Yerküreye ilişkin düşünce tarihinin ilk adımları; Masal-Destan kültüründen bilim kültürüne geçiş döneminde atılmıştır.

Yer ile ilgili tarihsel öykülemede karşılaşılan sorular aşağıdaki gibi sıralanabilir;

*Yerküre nedir?
*Nasıl var olmuştur?
*Nelerden oluşmaktadır?
*Yaşı nedir?
*Bugünkü görünümü ilk haline benziyor muydu?
*Yer tarihinden söz edilebilir mi?
*Bu tarih bilgisine nasıl erişilebilir?
*Konusu yerküre olan bir bilim dalı nelerden söz edebilir?
*Evrenbilimin bir başka bir biçimimidir?
*Fiziğin alanına girer mi?
*Kimyanın alanına girer mi?
*Yerküreyi incelemek isteyen kişi neleri gözlemlemek zorundadır?
*Yerbilim çözümlemesi yada sentezi nasıl ortaya çıkar?
*Yerküre üstüne düşünme sürecinde bilimsel araçlar ve deney yapmanın rolü nedir?

Yerbilimin en temel sorunu, daima geçmişi anlamak konusunda çabalamak olmuştur denilebilir.

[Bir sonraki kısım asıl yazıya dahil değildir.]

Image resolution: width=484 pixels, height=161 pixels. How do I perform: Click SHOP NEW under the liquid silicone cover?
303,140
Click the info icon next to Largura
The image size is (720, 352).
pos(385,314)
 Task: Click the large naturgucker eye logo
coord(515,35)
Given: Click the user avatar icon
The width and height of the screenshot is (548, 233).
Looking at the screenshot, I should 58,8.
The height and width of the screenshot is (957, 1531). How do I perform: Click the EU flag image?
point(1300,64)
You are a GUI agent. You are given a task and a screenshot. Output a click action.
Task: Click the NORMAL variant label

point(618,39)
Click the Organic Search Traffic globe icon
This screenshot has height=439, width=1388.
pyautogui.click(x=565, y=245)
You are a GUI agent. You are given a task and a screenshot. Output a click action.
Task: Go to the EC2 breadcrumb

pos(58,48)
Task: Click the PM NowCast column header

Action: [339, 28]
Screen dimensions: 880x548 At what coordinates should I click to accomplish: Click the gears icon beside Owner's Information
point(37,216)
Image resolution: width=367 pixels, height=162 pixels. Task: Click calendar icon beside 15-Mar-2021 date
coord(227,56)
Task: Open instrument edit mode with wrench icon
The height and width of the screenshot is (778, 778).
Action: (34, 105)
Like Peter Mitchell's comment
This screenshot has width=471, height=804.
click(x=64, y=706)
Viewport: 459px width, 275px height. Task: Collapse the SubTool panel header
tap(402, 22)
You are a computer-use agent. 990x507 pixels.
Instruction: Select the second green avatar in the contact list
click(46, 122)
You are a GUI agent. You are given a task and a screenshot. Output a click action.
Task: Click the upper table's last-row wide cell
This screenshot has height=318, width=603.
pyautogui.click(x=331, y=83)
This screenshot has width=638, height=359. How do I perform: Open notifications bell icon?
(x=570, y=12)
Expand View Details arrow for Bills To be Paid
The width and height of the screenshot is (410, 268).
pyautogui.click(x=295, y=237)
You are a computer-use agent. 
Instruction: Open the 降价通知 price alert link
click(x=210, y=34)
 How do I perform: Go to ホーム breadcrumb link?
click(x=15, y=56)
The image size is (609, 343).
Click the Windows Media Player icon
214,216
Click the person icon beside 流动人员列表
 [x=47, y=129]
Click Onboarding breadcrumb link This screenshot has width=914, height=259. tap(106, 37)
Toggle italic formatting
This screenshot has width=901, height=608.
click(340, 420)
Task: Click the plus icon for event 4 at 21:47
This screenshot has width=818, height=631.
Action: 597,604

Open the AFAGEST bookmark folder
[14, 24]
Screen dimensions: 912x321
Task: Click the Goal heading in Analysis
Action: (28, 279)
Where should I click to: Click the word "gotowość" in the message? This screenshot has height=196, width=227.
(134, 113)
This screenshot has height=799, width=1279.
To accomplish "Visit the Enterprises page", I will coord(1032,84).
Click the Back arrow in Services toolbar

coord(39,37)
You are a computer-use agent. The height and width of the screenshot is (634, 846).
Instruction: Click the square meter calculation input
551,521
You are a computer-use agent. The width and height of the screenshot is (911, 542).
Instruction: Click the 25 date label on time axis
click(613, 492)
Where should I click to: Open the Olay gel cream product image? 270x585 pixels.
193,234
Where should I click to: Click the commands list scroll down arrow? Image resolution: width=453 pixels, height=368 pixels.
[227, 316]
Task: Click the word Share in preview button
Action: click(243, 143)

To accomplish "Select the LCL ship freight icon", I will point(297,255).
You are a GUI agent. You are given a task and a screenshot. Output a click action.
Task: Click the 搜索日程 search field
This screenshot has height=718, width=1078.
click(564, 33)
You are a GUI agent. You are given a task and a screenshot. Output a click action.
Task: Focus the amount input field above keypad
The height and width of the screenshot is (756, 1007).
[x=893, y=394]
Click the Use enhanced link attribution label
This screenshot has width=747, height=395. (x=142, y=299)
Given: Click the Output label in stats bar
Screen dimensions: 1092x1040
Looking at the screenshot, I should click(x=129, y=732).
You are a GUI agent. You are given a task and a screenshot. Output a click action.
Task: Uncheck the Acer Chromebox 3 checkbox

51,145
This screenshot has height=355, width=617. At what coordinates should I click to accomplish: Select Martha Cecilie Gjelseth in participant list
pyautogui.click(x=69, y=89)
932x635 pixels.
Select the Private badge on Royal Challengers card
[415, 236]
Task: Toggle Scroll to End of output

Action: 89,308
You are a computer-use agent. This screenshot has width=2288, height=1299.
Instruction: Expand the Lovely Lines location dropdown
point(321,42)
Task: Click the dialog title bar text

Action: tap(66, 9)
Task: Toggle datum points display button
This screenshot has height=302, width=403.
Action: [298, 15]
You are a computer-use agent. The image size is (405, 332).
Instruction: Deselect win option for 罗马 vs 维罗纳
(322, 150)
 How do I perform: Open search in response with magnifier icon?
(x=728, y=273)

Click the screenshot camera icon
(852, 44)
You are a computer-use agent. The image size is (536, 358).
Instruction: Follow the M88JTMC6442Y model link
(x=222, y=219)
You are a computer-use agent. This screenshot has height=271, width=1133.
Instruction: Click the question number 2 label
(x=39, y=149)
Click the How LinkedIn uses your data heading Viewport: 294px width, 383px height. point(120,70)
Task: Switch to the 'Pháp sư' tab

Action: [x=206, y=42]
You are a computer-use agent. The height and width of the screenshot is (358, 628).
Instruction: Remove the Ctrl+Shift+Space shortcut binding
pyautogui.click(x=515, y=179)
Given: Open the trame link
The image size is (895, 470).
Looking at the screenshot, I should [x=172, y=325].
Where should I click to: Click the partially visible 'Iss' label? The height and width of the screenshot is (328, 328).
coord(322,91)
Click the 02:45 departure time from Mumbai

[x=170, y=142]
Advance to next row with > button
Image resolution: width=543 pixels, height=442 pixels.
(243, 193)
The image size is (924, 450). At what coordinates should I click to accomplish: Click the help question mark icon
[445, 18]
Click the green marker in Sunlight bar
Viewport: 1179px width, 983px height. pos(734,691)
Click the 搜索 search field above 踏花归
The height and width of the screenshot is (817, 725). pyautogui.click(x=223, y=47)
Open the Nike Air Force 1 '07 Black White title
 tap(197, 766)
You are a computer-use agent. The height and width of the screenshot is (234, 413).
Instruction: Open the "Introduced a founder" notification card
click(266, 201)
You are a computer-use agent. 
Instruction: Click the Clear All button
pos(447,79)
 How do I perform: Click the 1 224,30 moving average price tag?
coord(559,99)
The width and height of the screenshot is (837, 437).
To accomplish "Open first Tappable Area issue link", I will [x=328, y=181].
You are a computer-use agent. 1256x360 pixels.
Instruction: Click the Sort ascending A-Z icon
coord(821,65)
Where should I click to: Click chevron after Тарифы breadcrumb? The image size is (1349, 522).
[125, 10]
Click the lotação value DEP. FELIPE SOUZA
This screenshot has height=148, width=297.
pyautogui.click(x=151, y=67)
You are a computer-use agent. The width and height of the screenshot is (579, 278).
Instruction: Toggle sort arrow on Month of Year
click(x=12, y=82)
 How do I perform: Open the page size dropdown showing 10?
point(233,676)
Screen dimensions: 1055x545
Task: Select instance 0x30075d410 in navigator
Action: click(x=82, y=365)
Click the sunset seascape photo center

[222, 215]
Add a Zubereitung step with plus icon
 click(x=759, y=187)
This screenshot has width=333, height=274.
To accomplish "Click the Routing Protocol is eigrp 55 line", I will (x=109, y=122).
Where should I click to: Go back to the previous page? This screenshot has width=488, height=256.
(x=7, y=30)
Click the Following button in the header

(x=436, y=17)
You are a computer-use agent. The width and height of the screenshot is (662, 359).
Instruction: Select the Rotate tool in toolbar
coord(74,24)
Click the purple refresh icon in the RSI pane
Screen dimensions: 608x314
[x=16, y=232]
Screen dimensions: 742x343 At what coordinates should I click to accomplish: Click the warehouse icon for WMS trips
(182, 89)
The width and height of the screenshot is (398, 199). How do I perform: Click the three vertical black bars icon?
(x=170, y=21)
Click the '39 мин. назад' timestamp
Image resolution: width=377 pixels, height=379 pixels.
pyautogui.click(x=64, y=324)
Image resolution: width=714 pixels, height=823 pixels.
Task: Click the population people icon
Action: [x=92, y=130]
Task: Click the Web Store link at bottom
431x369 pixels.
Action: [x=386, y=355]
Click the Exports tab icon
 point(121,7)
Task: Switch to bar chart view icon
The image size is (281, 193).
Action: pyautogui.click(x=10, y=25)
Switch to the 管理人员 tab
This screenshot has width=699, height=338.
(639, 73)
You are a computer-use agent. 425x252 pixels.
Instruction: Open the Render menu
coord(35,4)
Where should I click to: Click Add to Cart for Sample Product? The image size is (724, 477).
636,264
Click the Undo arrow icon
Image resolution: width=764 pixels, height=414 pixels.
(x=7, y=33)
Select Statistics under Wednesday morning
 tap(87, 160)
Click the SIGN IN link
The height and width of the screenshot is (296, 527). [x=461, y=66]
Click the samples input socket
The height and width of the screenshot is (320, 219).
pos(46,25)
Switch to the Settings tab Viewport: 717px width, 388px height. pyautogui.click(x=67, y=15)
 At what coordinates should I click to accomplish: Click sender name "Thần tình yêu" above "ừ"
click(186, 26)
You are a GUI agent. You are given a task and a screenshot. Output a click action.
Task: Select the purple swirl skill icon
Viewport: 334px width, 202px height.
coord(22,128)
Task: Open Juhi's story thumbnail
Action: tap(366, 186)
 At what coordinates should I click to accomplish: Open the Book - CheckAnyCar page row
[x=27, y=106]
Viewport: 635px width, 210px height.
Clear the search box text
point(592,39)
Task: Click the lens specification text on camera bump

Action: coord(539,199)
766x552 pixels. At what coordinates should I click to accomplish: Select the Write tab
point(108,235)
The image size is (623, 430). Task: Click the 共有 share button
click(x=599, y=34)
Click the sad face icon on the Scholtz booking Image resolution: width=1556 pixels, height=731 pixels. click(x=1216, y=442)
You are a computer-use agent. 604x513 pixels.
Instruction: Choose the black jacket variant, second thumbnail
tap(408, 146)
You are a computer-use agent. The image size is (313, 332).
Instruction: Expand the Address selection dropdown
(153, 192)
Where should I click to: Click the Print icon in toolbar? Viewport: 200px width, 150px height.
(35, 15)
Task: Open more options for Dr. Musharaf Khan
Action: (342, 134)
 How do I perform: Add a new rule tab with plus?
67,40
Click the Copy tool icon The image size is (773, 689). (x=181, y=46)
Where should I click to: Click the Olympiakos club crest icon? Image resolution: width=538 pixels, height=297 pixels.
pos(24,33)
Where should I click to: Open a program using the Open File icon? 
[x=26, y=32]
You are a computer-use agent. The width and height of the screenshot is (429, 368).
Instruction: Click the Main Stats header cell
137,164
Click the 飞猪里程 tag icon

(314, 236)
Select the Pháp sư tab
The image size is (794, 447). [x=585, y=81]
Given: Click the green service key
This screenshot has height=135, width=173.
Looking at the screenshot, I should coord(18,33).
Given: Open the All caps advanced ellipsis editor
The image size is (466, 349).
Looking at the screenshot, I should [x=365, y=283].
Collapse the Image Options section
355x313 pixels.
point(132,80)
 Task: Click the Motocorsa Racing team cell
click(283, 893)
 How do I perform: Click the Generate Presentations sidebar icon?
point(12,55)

Yer katmanları okunacak bir kitap gibi gözlenecek, incelenecek ve bir çeşit yorumlanacaktır. Kitabın kimi sayfaları doğal olarak eksik olabilecektir.

Yerbilimci gözüyle yerküreyi anlama çabası çağcıl dönemde üç ayaklı bir sorun olarak karşımıza çıkar; bunlar aşağıdaki gibi sıralanabilir.

1. Yerkürenin yapısı, davranış biçiminin göz önünde canlandırılması,
2. Bir biçimde tarihinin anlatılması,
3.Ortaya konulan tarih ve tasarıma insanların inandırılması.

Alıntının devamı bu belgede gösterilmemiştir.